## Begin RAW RECORDS
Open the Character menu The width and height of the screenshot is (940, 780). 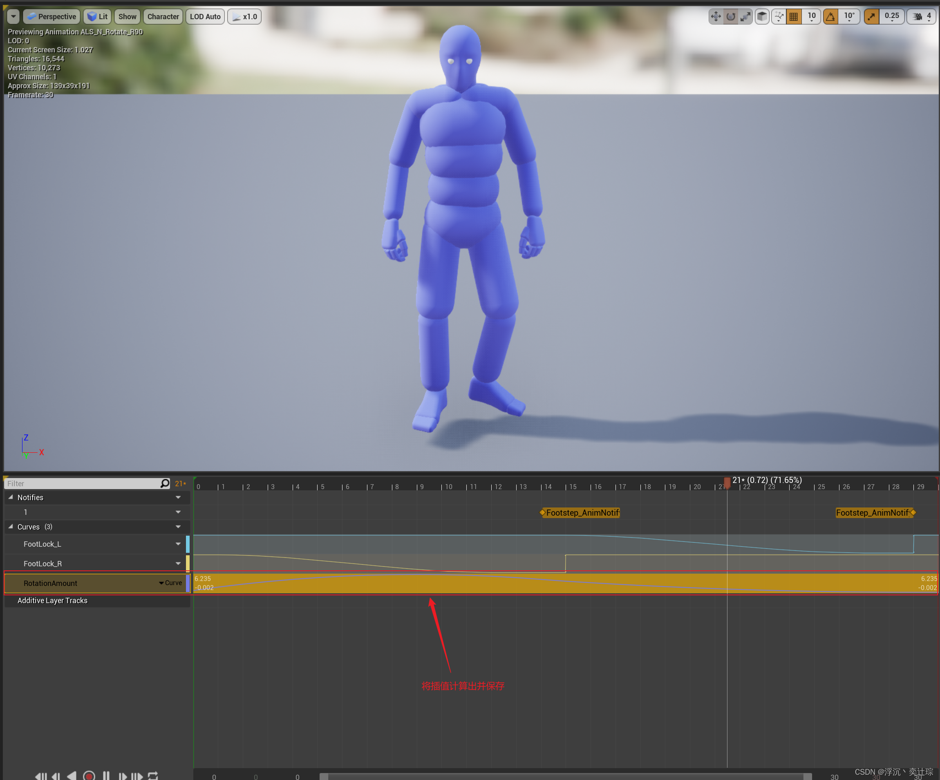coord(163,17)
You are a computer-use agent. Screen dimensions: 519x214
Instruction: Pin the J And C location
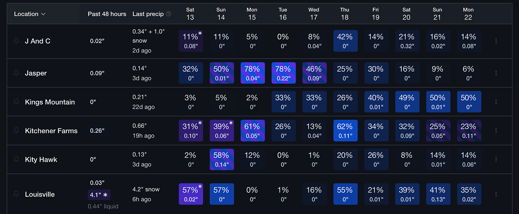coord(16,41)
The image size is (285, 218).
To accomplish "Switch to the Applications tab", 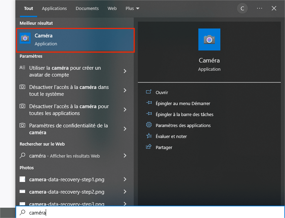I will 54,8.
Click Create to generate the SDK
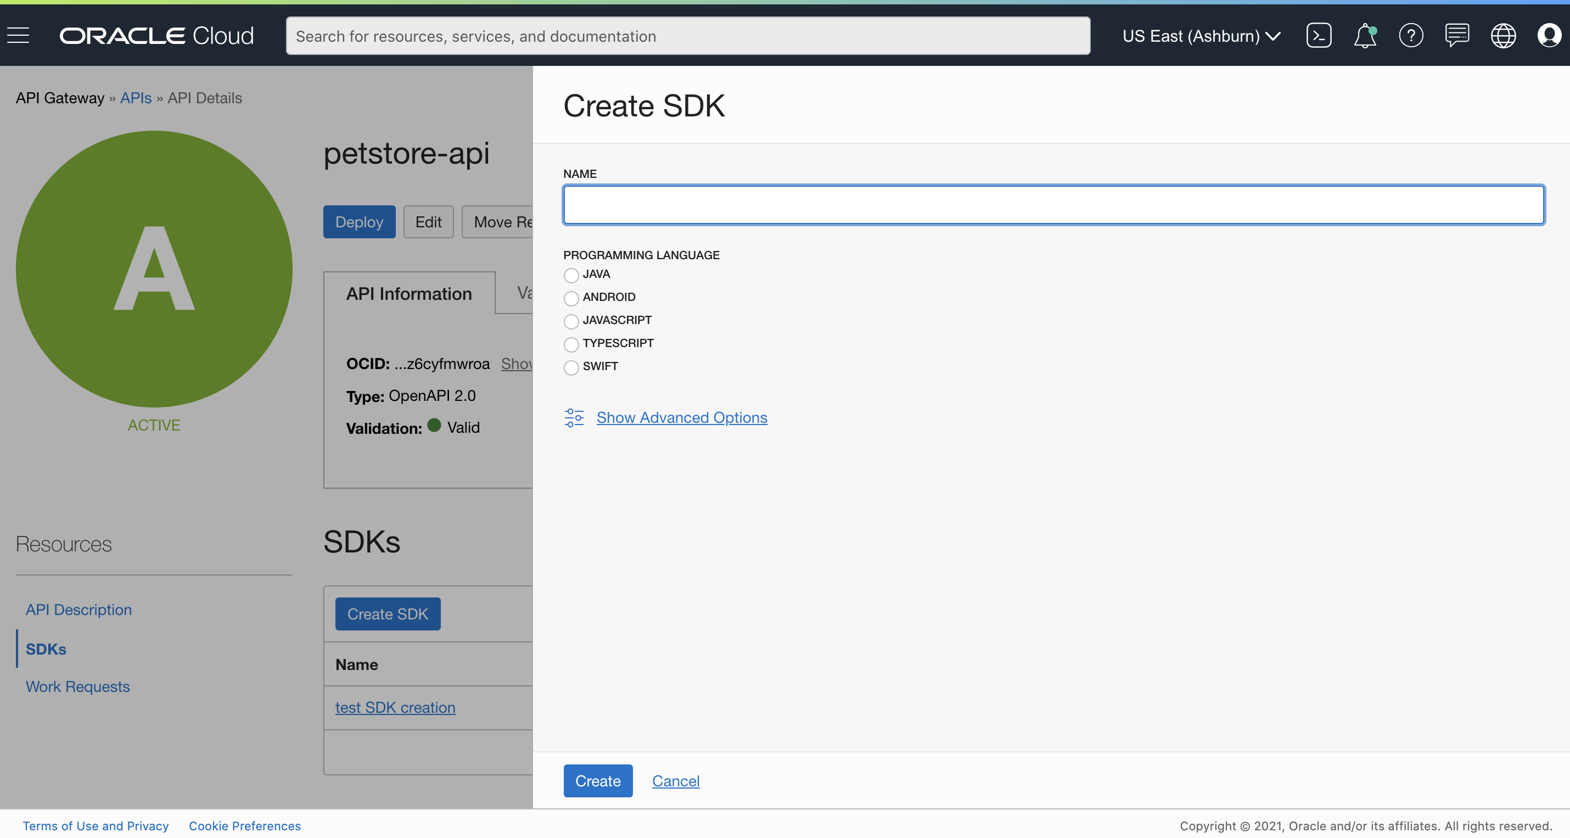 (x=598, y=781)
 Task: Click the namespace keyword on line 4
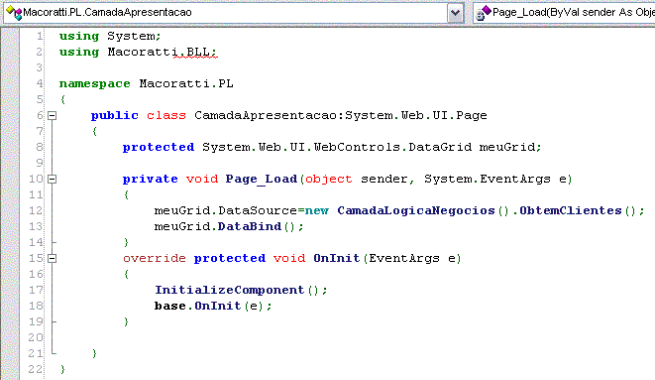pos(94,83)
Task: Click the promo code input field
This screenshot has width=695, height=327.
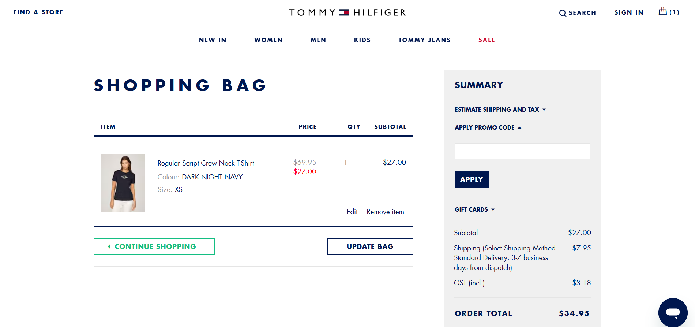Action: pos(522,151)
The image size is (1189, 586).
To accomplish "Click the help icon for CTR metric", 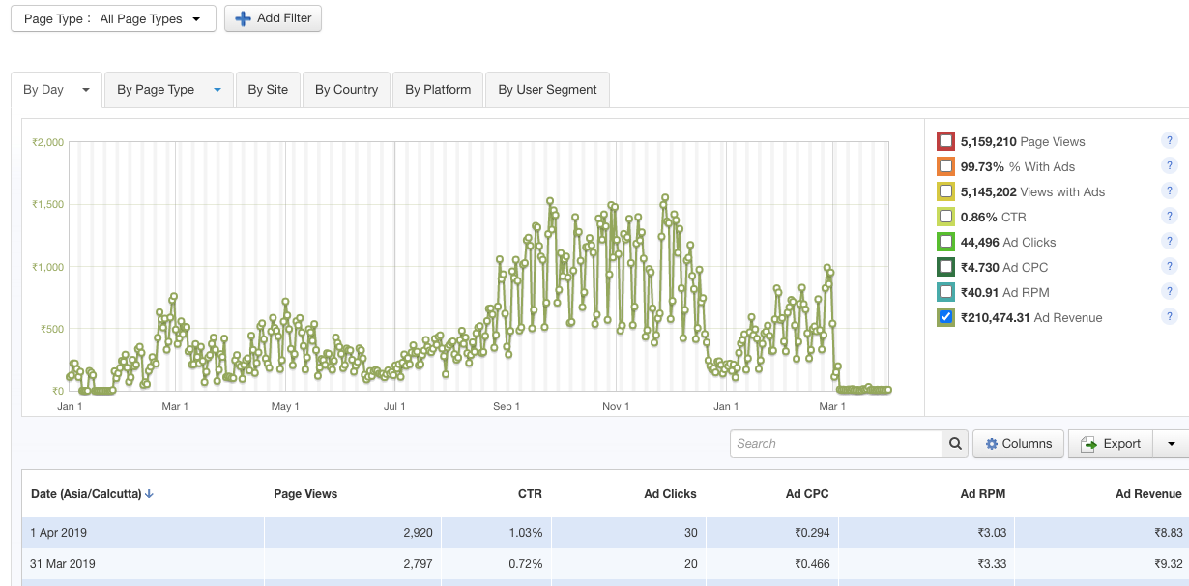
## End RAW RECORDS
## Begin RAW RECORDS
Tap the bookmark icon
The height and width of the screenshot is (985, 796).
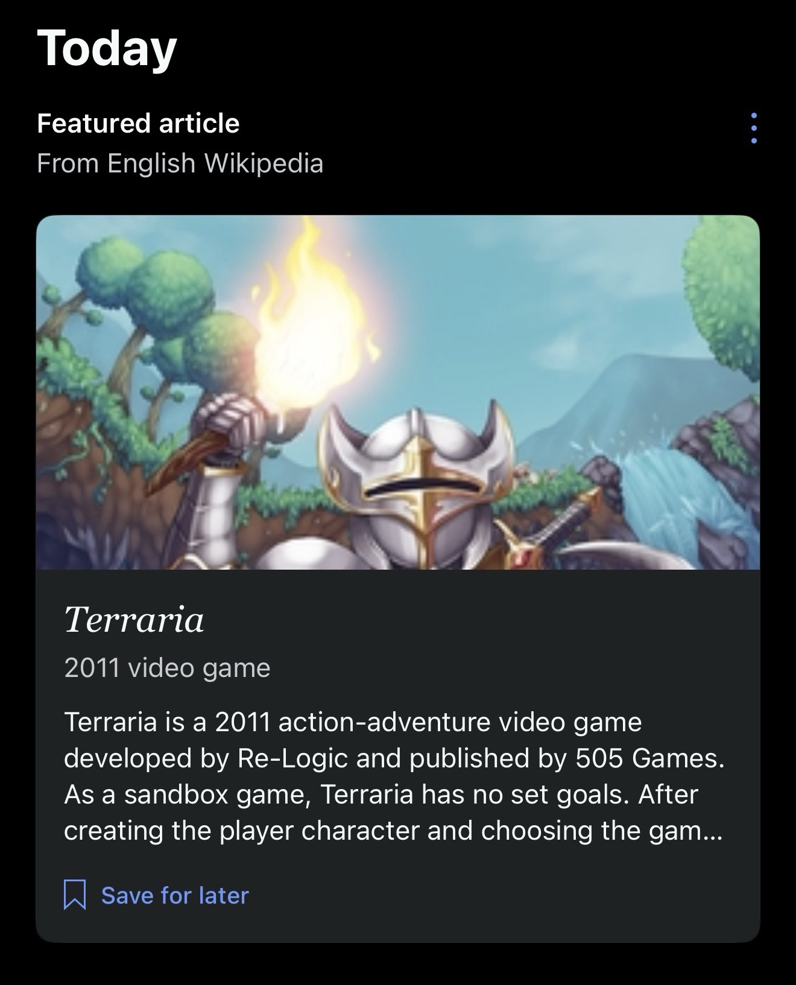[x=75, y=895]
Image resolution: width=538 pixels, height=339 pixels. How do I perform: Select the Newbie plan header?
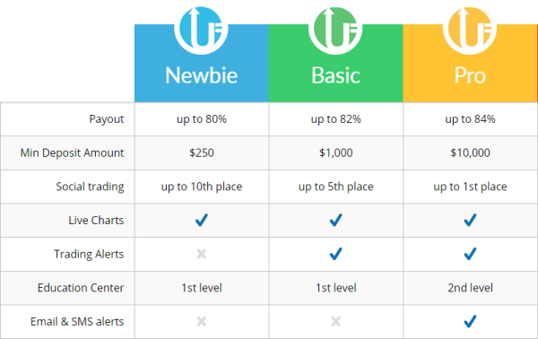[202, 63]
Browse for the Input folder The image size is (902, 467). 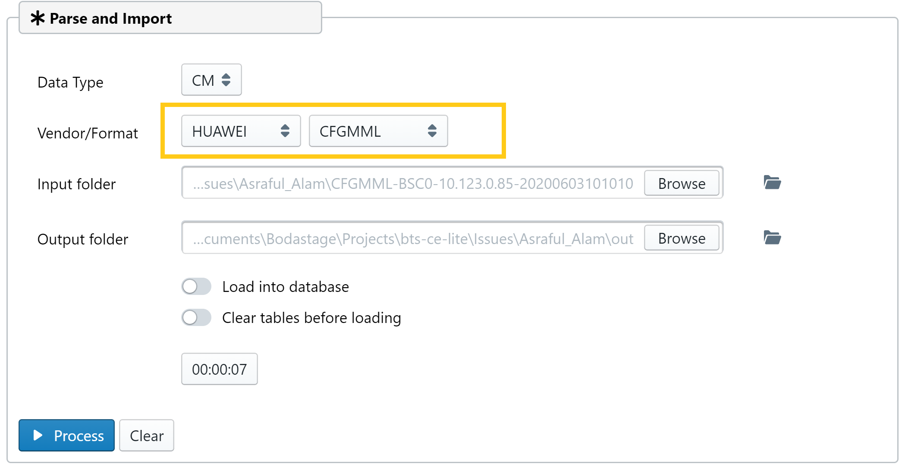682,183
## End RAW RECORDS
_WHAT NEEDS TO BE DONE_
Convert the part of the items that opens with the line containing "Click Create to generate the SDK" and closes with the line containing "the help icon", both lines included, into a numbered list. Omit blank lines, and leave the pictures out of the answer.

_COMPLETE OUTPUT_
1. Click Create to generate the SDK
2.  (x=598, y=781)
3.  Task: Click the namespace keyword on line 4
4. pos(94,83)
5. Task: Click the promo code input field
6. This screenshot has width=695, height=327.
7. Action: pos(522,151)
8. The image size is (1189, 586).
9. To accomplish "Click the help icon for CTR metric", 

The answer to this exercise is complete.